### Page text
━━━━

From 11/04/2008 at 08:00 to 30/04/2008 at 08:00

Pop Goes the Revolution: French Cinema and May ’68

From 11th to 30th April 2008


This spring BFI examines the cultural currents around ‘les évènements’ of May ’68 via the vibrant French cinema of that era. This turning point in European film history is illustrated with seminal titles such as The Bride Wore Black (La Mariée était en noir, 1967), Weekend (1967) and William Klein’s Who Are You, Polly Maggoo? (1966).

In early 1968, the subtly subversive pop star Jacques Dutronc was all over the French airwaves with a sweet song eulogising his home town – Il est 5 heures, Paris s’éveille (It is 5am, Paris awakes). Within weeks, Paris awoke in a way that Dutronc, and few of his countrymen, could have foreseen as a minor flare-up at Nanterre University led to barricades across the capital. This season shows how the enfranchisement of youth in the mid-60s – whether through Jane Birkin breaking up a happy home in La Piscine (1969) or the dogmatic Jean Pierre Léaud and pop starlet Chantal Goya in Godard’s Masculin Féminin (1966) – was turning the world on its head.
 
When it reached the tipping point of Nanterre, the conservative old world dramatically and violently attempted to reverse the trend. Even Cannes wasn’t spared in ‘68. When the culture minister André Malraux tried to fire the co-founder and head of the Cinémathèque Française, Henri Langois, the result was direct action. Louis Malle and Roman Polanski both immediately resigned from the festival jury while Godard and Truffaut burst into a screening and hung from the curtains to physically stop the festival from continuing. The tone of international cinema was noticeably bleaker for several years afterwards. Yet, while the repercussions of the political unrest continue to be debated, there was one concrete and positive result Henri Langois was re-instated.

━━━━

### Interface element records
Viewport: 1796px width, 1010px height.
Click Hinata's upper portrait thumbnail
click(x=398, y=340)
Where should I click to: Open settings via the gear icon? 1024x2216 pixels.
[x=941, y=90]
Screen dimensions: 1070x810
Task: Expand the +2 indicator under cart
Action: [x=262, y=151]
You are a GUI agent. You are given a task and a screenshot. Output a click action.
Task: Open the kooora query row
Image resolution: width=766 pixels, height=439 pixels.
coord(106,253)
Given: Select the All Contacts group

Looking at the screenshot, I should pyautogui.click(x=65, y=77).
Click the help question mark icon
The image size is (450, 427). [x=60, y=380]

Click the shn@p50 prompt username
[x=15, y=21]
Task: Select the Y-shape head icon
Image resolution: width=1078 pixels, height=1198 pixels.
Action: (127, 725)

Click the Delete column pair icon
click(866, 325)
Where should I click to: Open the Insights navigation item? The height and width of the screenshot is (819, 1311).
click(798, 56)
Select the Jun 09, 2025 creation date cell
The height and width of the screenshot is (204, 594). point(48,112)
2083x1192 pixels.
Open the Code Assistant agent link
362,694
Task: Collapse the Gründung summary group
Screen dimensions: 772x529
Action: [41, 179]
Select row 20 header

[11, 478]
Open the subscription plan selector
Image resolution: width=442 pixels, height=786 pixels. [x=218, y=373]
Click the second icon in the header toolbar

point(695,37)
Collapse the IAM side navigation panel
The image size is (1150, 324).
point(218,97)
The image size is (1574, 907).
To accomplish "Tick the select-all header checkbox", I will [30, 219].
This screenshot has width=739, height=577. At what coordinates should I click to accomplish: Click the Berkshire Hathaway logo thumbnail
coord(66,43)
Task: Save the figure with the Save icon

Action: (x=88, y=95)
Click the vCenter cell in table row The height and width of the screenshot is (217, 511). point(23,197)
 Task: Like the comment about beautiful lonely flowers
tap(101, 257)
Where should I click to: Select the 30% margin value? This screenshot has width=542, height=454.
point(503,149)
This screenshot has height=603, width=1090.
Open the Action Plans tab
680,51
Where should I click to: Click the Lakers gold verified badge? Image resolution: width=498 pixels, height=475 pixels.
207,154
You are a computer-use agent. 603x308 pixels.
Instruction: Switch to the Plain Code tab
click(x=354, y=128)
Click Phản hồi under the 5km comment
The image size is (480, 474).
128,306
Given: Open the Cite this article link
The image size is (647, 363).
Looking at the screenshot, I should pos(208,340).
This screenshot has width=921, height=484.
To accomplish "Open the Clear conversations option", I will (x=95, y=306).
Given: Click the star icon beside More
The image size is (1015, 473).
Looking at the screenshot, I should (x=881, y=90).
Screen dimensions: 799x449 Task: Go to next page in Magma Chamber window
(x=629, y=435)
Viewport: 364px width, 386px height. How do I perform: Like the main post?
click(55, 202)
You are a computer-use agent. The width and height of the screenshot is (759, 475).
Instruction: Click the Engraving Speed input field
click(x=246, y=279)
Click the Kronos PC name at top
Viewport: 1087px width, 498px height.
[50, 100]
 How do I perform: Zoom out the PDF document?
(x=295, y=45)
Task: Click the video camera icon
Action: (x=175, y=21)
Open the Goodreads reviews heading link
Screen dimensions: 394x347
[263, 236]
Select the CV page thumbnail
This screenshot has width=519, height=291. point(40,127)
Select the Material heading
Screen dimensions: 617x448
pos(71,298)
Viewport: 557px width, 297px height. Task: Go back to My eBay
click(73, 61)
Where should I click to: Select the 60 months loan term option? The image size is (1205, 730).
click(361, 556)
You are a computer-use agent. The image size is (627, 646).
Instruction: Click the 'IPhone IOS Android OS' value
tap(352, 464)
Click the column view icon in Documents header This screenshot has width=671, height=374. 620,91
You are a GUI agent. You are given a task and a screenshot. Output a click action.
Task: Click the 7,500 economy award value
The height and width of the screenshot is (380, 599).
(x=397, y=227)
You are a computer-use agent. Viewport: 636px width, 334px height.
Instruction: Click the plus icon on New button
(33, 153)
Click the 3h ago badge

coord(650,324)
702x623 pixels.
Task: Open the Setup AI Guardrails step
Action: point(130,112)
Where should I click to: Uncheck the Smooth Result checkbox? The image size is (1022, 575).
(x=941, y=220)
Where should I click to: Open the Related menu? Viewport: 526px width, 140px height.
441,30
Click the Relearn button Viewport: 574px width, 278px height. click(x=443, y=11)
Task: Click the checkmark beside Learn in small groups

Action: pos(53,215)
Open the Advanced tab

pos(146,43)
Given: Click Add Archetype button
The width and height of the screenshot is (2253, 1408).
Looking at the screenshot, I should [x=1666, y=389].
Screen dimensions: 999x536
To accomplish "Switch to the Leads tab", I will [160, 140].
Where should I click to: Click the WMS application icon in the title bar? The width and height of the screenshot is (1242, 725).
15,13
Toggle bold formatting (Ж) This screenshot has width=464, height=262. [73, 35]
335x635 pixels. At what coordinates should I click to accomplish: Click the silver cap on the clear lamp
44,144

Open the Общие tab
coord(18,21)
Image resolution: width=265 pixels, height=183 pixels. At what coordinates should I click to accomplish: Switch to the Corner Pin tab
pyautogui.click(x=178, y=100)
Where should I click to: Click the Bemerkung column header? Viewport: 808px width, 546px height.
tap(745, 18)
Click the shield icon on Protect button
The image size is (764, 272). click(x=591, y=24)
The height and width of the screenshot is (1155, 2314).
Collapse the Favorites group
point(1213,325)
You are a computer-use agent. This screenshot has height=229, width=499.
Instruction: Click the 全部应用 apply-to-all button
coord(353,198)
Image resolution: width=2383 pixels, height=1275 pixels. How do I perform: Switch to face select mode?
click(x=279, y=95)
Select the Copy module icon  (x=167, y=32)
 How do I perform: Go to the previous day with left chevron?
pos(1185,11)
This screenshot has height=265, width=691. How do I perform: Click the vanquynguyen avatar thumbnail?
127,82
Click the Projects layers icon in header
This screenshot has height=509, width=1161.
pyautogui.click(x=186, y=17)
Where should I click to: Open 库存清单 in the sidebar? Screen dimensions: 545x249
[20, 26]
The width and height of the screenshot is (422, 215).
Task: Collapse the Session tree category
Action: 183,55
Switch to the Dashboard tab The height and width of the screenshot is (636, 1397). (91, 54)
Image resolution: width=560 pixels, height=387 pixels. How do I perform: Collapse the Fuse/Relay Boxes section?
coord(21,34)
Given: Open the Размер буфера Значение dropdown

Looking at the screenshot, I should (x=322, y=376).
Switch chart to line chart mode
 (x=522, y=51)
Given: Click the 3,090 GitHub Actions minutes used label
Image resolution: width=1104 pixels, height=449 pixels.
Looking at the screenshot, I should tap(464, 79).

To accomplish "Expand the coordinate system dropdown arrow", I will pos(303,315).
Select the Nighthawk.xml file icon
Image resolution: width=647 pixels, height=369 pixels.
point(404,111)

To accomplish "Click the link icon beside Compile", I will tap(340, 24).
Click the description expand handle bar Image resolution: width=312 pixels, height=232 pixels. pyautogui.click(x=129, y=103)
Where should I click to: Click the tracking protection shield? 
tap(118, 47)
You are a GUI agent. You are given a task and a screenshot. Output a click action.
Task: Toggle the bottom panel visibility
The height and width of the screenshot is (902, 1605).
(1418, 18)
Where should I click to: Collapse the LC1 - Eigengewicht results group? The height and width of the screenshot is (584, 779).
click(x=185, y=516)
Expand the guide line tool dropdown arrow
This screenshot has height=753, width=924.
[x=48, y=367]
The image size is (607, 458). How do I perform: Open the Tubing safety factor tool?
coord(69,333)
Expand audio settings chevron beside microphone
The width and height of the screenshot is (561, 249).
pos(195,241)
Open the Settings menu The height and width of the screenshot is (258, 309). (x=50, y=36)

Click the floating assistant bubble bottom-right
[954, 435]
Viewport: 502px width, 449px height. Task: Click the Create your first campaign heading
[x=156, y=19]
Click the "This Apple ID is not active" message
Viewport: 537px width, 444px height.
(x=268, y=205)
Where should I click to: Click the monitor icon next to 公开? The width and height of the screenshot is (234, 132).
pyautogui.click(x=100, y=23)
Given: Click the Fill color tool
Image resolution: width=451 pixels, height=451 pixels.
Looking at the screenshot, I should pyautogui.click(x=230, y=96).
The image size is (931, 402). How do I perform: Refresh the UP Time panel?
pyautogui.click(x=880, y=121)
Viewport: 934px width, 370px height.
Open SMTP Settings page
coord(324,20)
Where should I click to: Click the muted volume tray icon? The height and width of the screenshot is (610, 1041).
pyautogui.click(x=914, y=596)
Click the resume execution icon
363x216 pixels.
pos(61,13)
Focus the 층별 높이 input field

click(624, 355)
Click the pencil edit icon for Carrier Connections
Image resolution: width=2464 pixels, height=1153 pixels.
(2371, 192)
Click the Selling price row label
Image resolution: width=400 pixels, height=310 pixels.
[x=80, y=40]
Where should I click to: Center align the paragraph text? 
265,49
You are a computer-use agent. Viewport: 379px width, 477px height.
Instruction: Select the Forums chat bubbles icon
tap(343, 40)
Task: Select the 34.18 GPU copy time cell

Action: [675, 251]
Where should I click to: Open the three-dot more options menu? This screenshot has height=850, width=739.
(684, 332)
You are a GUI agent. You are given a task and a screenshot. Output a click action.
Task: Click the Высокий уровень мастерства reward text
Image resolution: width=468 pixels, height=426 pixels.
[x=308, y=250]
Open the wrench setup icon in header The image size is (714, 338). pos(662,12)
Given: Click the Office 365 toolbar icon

━━━━

### To do
Answer these from the text on French cinema and May ’68:
(a) What dates does the season run?
(b) What song did Jacques Dutronc have on French airwaves in early 1968?
(c) Which two people resigned from the Cannes festival jury?

### Answer to the problem
(a) From 11th to 30th April 2008.
(b) Il est 5 heures, Paris s’éveille (It is 5am, Paris awakes).
(c) Louis Malle and Roman Polanski.